Lucas Cranach l’Ancien (1472-1553)
Un témoin de la réforme luthérienneLe peintre et graveur Lucas Cranach (dit Cranach l’Ancien) a fait siennes les idées réformatrices de Martin Luther dès l’affichage des thèses (1517). Peintre officiel de la cour de Saxe depuis 1505 jusqu’à sa mort, il a réalisé, entre autres, le portrait de Frédéric le Sage et celui de Charles Quint. On lui doit plusieurs portraits de Martin Luther, des gravures illustrant des scènes bibliques, ainsi que des retables au service des idées de la Réforme.
Un peintre renommé
Né à Cronach (Haute-Franconie) en 1472, Lucas Cranach se forme à la peinture et à la gravure, probablement à Vienne (Autriche). Il se rend rapidement célèbre par des tableaux religieux de grande intensité (le martyre de Sainte Catherine, 1506, par exemple). Si son œuvre compte beaucoup de thèmes religieux, il a aussi développé des thèmes profanes (le plus souvent mythologiques) qui sont entre autres l’occasion d’un travail novateur sur le nu (une célèbre Vénus, en 1529 et les Trois Grâces, deux tableaux qui se trouvent au Musée du Louvre à Paris).

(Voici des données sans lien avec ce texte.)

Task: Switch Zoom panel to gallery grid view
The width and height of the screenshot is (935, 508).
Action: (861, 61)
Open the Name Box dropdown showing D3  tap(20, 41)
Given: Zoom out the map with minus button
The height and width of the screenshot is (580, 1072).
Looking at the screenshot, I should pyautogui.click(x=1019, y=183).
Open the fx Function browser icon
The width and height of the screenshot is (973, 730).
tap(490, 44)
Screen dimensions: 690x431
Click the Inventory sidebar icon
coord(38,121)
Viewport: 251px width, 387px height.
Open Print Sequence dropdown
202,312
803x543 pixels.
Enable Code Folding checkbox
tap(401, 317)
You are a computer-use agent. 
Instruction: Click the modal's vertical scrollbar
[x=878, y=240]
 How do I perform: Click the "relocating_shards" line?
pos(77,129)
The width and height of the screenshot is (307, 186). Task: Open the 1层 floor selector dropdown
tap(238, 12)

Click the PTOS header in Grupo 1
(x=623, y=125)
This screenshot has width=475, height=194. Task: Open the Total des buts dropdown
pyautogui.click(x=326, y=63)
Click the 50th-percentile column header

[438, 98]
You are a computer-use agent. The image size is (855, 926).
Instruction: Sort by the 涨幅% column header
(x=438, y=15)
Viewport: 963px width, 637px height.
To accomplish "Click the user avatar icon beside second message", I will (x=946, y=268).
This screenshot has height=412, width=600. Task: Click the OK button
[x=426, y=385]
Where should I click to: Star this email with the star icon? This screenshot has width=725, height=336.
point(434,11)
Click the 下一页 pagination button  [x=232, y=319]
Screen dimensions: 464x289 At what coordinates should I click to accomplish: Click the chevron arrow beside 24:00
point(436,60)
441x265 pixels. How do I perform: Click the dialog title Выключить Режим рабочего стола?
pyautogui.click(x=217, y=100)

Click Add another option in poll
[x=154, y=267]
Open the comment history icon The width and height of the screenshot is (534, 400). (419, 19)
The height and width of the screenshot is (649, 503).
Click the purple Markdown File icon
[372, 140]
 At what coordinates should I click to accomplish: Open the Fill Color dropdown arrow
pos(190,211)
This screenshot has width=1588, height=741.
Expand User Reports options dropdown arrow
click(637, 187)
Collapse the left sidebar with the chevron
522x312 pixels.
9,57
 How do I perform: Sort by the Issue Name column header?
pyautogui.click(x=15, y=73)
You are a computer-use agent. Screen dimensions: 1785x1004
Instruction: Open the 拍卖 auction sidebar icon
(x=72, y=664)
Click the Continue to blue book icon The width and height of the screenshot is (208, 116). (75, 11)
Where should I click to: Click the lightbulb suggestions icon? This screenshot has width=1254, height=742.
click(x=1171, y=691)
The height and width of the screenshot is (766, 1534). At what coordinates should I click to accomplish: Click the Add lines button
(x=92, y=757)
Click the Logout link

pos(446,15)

En 1502, il est appelé à la cour de Saxe par le prince électeur, Frédéric II le Sage, et s’établit à Wittenberg. Il reste jusqu’à sa mort, en 1553, le peintre officiel de la cour de Saxe. Outre les portraits des princes régnants, dont l’exécution fait partie de ses charges, Cranach a peint celui de Charles Quint. Cette position lui donne une place de notable à Wittenberg. Il y installe son atelier ; il se rend propriétaire d’une pharmacie, ce qui lui permet de développer des commerces lucratifs ; il achète une imprimerie, celle-là même où Luther fait éditer ses thèses et par la suite ses traductions de la Bible. Il est aussi invité à faire partie du Conseil de la ville et s’en trouve Bourgmestre à plusieurs reprises.
L'amitié avec Luther
Dès l’affichage des 95 thèses à Wittenberg, Cranach s’engage du côté de Luther. L’amitié entre les deux hommes est immédiate et ne se démentira jamais. Ils n’ont jamais, l’un et l’autre, cessé de s’entraider : Luther a été le parrain de la fille de Cranach et Cranach a été le témoin de Catherine Bora au moment du mariage de celle-ci avec Luther.
Une série de portraits de Luther et des siens, (notamment sa fille, Magdalena Luther, disparue à l’âge de 7 ans, que l’on peut voir au Louvre), peintures sur bois ou gravures exécutées au fil du temps et des événements, en porte témoignage : par exemple, en 1519, Cranach montre Luther en jeune homme concentré et amical (collection particulière, Bruxelles) ; en 1520, dans un gravure, il montre le moine augustin avec sa tonsure (Bibliothèque nationale de France) ; en 1522, il peint Luther avec la barbe qu’il a fait pousser pour ne pas être reconnu (bibliothèque royale de Belgique) ; en 1525, il peint Luther et son épouse.
Cranach soutient l’œuvre réformatrice de Luther en développant une iconographie qui vise à illustrer les principaux arguments théologiques de la Réforme. Ce sont toutes les gravures illustrant des scènes bibliques et célébrant le Sola scriptura. Ce sont aussi des retables : il y a celui de l’église Sainte Marie à Wittenberg qui illustre les principales transformations liturgiques de la Réforme ; l’importance de la prédication, le mode de célébration de la Cène. Il y a celui de Prague : La Loi et la Grâce (1529). Il y a aussi celui de Weimar (Peter und Paulkirche) qui expose le thème de la justification par la foi. Le retable fut terminé dans son atelier après la mort de Cranach, par son fils Hans Cranach (dit Cranach le Jeune, 1515- 1586). Dans l’un et l’autre cas, Luther figure dans la composition, ainsi que Cranach.
La place des images dans l'histoire de la réforme
Après le Concile de Trente et l’importance donnée par celui-ci à la peinture religieuse pour empêcher la Réforme de se répandre, une certaine méfiance vis-à-vis de l’image s’est développée dans les milieux de la Réforme. Calvin lui-même était très opposé à toute représentation des scènes bibliques. L’œuvre de Cranach, comme par la suite celle de Rembrandt montrent que l’on peut surmonter cette méfiance. Et il faut reconnaître bien sûr que la Contre réforme a été à l’origine d'œuvres remarquables.